▸ **YOUR OBJECTIVE**
Counting only the lines below that contain the word "agent", what is the total? Give it with no other words.

▸ **DATA PROVIDED**

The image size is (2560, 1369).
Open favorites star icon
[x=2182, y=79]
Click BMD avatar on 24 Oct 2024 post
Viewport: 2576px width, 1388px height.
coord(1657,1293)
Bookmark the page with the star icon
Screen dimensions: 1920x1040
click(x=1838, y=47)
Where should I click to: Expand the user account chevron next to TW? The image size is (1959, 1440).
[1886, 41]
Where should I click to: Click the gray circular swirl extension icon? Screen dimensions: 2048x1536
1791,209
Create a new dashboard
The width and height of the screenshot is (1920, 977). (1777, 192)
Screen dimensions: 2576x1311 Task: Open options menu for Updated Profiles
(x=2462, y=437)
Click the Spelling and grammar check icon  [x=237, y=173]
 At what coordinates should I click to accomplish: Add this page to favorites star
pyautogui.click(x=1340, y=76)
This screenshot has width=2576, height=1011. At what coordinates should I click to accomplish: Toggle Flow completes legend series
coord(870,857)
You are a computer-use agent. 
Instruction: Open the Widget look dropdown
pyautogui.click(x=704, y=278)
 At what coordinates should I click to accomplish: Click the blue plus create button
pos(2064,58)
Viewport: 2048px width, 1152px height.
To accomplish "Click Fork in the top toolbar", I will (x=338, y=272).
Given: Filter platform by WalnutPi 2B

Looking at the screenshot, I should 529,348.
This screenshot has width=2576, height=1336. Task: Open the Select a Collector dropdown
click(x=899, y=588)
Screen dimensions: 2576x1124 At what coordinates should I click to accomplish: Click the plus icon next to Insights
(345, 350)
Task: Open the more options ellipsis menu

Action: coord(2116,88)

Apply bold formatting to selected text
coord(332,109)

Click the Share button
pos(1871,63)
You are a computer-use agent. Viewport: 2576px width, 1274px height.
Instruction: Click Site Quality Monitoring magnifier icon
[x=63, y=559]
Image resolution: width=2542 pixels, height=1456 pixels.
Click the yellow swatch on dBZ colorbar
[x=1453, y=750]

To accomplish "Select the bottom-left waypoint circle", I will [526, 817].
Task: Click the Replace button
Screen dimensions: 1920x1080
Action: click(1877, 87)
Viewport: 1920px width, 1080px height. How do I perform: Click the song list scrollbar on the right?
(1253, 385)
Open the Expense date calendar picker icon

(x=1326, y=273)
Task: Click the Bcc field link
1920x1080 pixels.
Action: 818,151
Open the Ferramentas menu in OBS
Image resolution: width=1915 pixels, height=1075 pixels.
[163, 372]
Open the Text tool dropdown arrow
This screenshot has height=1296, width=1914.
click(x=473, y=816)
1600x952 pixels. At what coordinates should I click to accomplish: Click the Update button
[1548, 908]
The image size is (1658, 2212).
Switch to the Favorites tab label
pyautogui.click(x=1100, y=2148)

▸ **WRITTEN RESPONSE**
2